Sweatsuits are the name of the game in fashion right now and there is a focus, more than ever, on supporting Black brands. With that in mind, QG's fashion editor sat down with Hakeem Harris, the founder of one of the hottest Black-owned streetwear brands of the moment to learn about his story, the inspiration behind his clothing line and how he creating a movement with his company Land of the Righteous.
Tell us a little bit about your background and what inspired you to start Land of the Righteous?
Well, I am originally from Harlem and have been in Los Angeles for four and a half years now. Initially, I was focused on the music industry doing A&R, but fashion has always been interesting to me, and creating a clothing line was something I had always wanted to do. I have always been about forming my own path and not necessarily doing things in a traditional way, so about six months, when I was on a flight, I decided why not start my line now and I began sketching my first sweatsuits.
What is the inspiration behind the brand's name, Land of the Righteous?
Initially, the name was more of a sarcastic reference I made when I was thinking about all of the “L's” we as Black people have had to take in society. However, it kind of stuck on me and I figured I could give the name positive meaning, focusing on being free, living loudly and openly expressing yourself.
Can you describe your brand's aesthetic and who you would consider as your target customer?
My brand is all about what I call "swag luxury." It's stylish but also utilitarian. It is rooted in urban life but could be worn by anyone that enjoys expressing themselves through loud colors and patterns. There actually was not a specific customer in mind when I created Land of the Righteous. I was really creating clothes that I wanted to wear and trusting that there would be other people that would want to wear them too. I also specifically wanted to do unisex looks because I felt like choosing to focus on menswear or womenswear solely would be limiting.
After starting the brand, it has already been worn by people such as Ryan Seacrest, Karen Civil, Jordyn Woods; what do you think has influenced it to gain attention so quickly?
I honestly think the quick adoption by people has been because of the brand's organic tone.
For example, with Ryan Seacrest, I had been wearing the clothes around L.A. and someone close to Ryan saw me, asked about them and subsequently ordered outfits for both Ryan and his girlfriend, which they ended up wearing on his T.V. show. I would say that the product has almost marketed itself; while I have reached out to make connections with people in the industry, I have not spent any money on traditional marketing.
With everything going on in the world right now, how did COVID-19 impact your business?
Obviously, COVID-19 has had such a horrible impact on our world. However, there have been positives that have come out of this time. As I mainly make sweatsuits, my product is perfect for this new "work from home" lifestyle. My clothes are functional and allow people to be comfortable, yet stylish, which everyone seems to be looking for right now.
As the world begins to "re-open," how do you think fashion brands should begin to rethink the industry and how to appeal to customers?
Brands have to adjust to the times and they have to be connected to the community more than ever. Right now, as there aren't too many live events, I think they can do this by using social media more creatively to connect to consumers. But at the end of the day, consumers have to believe in your brand and its values.
With the Black Lives Matter Movement taking over, how should Black-owned brands use their voice to align with the cause?
In my opinion, the biggest thing Black brands can do is bring awareness to and support each other. Black businesses are vital to the freedom of the Black community so we should use the resources and opportunities we can create to give back to the community. Hopefully, one day, we will get to a place where we can grow and be sustainable primarily from the support of Black people.
I know there are other branches of Land of the Righteous in the works; where do you see the brand going from here?
We are currently working on Land of the Righteous tech, music, T.V. and film projects. We have an app coming out, hopefully, in September, that will be focused on the intersection of music and tech. We also have a music branch where we will be releasing projects and we are working with a movie house on some television and film ideas. We also want to continue to expand the fashion branch; my goal is to ultimately build a Black version of LVMH.

**WHAT THIS EXERCISE ASKS**
**A.** List the people the interview names as having worn the brand's clothing.
**B.** Reproduce the passage of the interview that opens with the words containing "Well, I am originally" and closes with "my first sweatsuits.".

**DATA**
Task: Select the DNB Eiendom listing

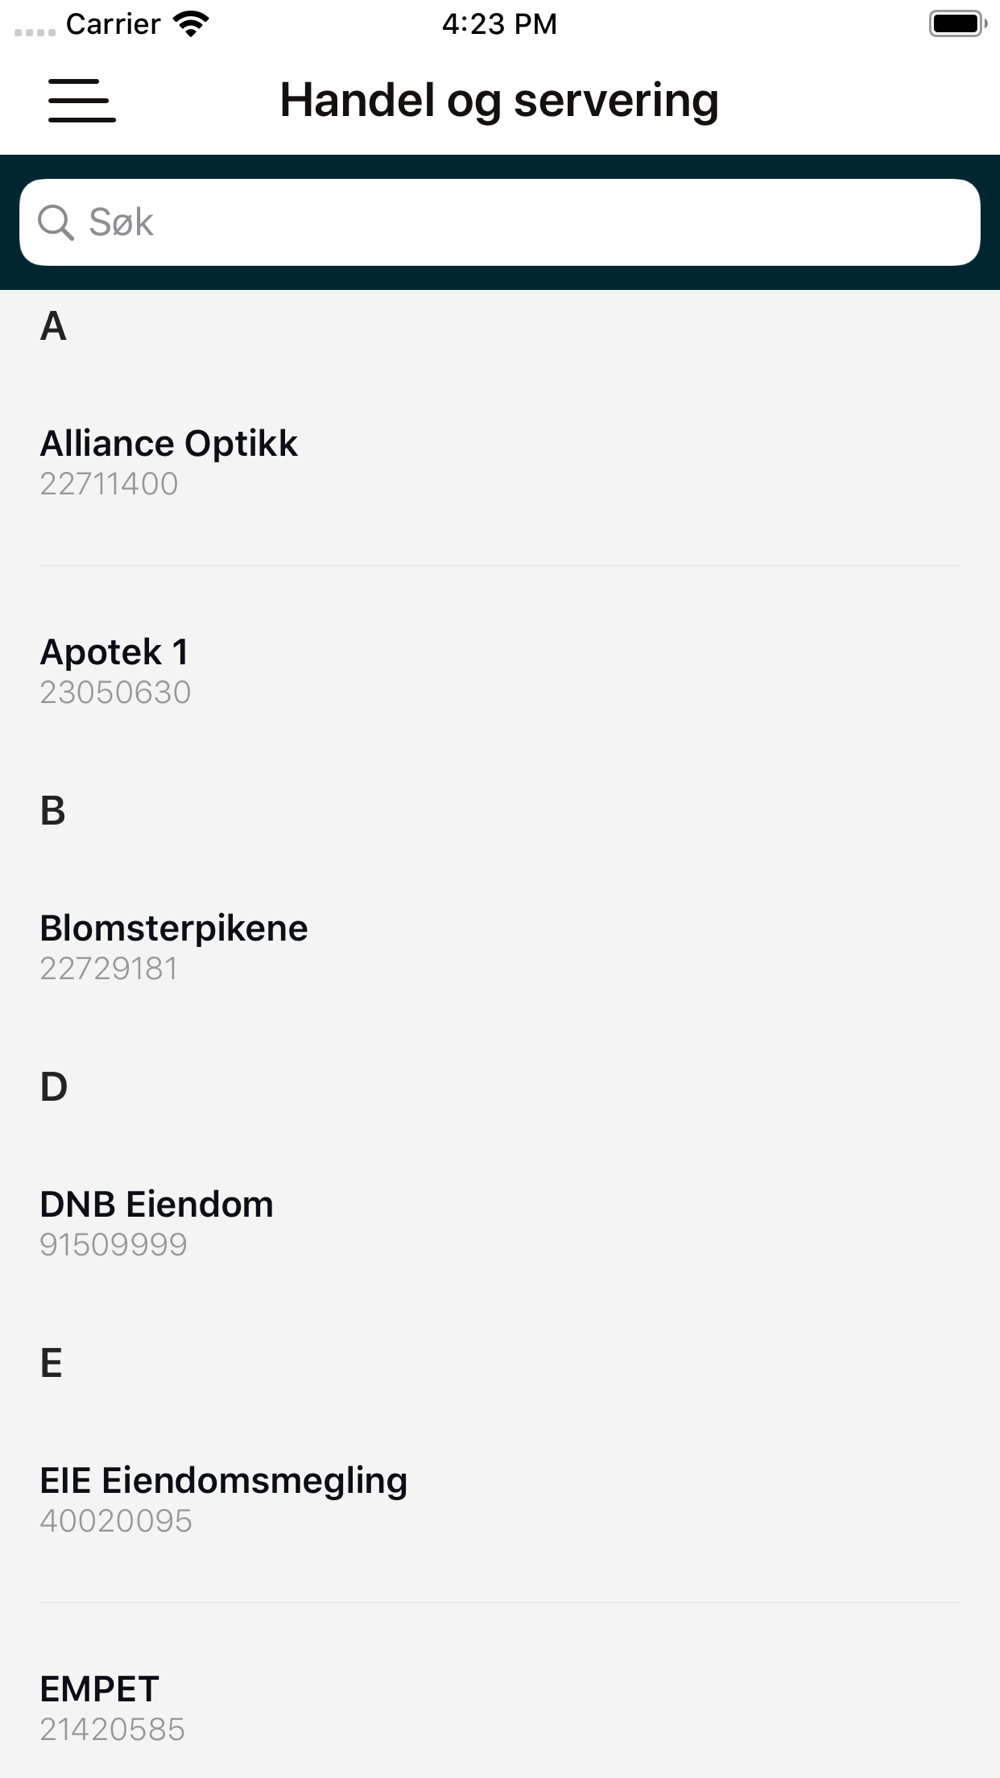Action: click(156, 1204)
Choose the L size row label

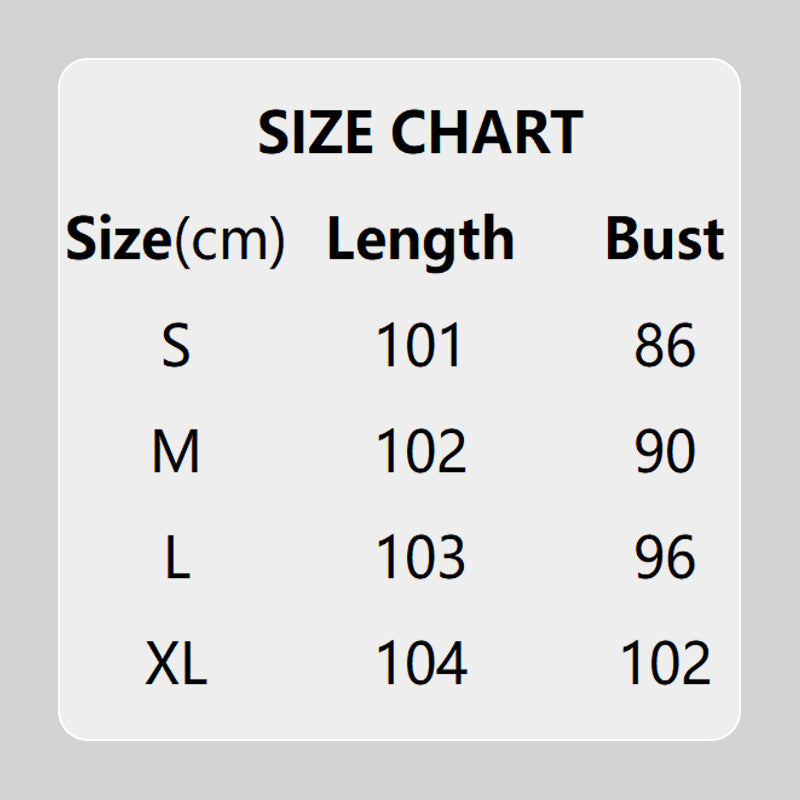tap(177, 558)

**ANSWER SECTION**
**A.** Ryan Seacrest, Karen Civil, Jordyn Woods

**B.**
Well, I am originally from Harlem and have been in Los Angeles for four and a half years now. Initially, I was focused on the music industry doing A&R, but fashion has always been interesting to me, and creating a clothing line was something I had always wanted to do. I have always been about forming my own path and not necessarily doing things in a traditional way, so about six months, when I was on a flight, I decided why not start my line now and I began sketching my first sweatsuits.